Hacker News new | ask | show | jobs
by el5r 2876 days ago
Looks like Kaldi gets 4.27% WER on CV: https://github.com/kaldi-asr/kaldi/blob/master/egs/commonvoi...

But that's likely trained exclusively on CV audio and using a language model derived from the CV training data so that's also not a fair comparison unless the other engines were trained the same way.

Comparing systems trained on different datasets (with different language models) like this is like comparing apples to oranges. Mixing wildly different CPU and memory requirements into the benchmarks just makes it worse.

It should be fairly straightforward to do an unbiased comparison by training and evaluating with the standard Librispeech split and language model.
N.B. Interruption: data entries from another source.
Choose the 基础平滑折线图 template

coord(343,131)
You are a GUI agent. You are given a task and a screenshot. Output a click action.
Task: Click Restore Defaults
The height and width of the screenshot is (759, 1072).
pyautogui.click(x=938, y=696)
It might be interesting to see how accuracy improves as the models scale up until they match the resource requirements of the other engines.

That said, the speed and memory usage are impressive and I like the focus on very low resource environments. Seems like it has a lot of potential even if it may not be SOTA.

1 comments

Thanks for the link. I'll be sure to look into it. It is impressive.

A disclaimer is that we use the valid train portion of CV as part of our training set. But it is less than 10% of the train set (in terms of hours). Also, we do not employ an LM mainly because the systems we are targeting do not have enough storage for a strong LM (usually the storage on them maxes out at 64 MB). Cheetah is an end-to-end acoustic model. For later versions, we might be able to add a well-pruned LM for specific domains with limited vocabulary to boost the accuracy with limited storage available.

I fully agree with your points. I am taking notes here as I think we should follow up on a couple of your suggestions. Scaling up to DeepSpeech model size can be a bit tricky as it would require much more compute resources (GPU). But should be quite doable with time and budget.

Thanks again for your comments and suggestions. As you correctly pointed out our main focus is the very low resource (CPU/Memory) embedded systems.